Task to complete ::
Report all lines below with the word "record".

Input for this task ::
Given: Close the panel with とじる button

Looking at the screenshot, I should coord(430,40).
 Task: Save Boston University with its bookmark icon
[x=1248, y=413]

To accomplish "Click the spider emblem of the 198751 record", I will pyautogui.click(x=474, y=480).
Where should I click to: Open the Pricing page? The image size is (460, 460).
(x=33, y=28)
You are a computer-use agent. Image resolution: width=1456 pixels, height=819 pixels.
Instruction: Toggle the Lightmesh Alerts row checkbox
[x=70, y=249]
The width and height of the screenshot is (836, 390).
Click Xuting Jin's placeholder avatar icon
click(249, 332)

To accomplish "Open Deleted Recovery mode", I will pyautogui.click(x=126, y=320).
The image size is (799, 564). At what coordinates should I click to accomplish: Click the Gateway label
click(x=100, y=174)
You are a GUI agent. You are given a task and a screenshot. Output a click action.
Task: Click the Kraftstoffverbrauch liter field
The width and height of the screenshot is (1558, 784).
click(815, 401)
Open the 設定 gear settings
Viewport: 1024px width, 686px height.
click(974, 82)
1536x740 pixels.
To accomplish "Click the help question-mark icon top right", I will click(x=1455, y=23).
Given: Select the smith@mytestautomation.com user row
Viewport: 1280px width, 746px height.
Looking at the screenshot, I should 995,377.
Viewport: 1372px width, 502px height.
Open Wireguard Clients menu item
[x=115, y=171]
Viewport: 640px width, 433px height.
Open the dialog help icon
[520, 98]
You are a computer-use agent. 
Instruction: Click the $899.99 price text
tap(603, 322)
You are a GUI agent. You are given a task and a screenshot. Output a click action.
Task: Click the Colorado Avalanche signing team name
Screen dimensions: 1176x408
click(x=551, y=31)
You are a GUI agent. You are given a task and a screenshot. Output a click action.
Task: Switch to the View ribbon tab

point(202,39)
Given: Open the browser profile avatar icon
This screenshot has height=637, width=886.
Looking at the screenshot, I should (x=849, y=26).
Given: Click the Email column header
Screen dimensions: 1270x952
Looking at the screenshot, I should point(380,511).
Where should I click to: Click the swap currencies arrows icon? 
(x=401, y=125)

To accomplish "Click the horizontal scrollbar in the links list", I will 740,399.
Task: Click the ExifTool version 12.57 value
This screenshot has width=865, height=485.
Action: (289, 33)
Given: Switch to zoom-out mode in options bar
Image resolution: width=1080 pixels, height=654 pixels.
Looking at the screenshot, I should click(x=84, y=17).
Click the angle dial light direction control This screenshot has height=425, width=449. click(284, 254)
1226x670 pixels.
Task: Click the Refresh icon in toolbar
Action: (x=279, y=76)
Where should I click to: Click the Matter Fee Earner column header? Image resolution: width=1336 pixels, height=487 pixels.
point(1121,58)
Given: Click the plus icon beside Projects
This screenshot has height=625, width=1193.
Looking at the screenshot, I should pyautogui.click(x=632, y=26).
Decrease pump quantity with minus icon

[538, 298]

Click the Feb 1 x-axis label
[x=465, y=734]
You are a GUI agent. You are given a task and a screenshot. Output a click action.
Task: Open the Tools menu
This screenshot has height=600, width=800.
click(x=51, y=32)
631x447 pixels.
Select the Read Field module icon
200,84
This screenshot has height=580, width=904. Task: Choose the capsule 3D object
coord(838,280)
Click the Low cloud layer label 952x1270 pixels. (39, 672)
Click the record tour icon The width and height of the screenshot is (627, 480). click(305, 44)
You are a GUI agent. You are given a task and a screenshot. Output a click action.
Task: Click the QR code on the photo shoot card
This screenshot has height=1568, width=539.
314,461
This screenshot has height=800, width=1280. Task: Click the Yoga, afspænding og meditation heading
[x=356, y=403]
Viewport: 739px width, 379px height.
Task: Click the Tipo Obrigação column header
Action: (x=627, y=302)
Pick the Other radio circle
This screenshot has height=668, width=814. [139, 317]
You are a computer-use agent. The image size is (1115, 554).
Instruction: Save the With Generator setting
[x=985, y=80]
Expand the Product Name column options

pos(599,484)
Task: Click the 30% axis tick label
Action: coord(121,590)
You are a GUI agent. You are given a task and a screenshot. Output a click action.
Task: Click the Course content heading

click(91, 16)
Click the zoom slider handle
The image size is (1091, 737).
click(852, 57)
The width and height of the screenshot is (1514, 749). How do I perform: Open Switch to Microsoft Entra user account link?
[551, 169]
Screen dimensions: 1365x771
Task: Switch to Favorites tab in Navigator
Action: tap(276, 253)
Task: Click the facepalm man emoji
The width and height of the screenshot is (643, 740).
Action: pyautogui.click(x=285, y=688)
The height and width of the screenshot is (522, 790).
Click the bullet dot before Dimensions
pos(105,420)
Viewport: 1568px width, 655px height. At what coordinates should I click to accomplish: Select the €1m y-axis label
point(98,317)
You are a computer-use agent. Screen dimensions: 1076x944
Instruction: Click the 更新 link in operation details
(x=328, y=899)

Reply ::
To accomplish "Click the spider emblem of the 198751 record", I will pyautogui.click(x=474, y=480).
Click the record tour icon The width and height of the screenshot is (627, 480). click(305, 44)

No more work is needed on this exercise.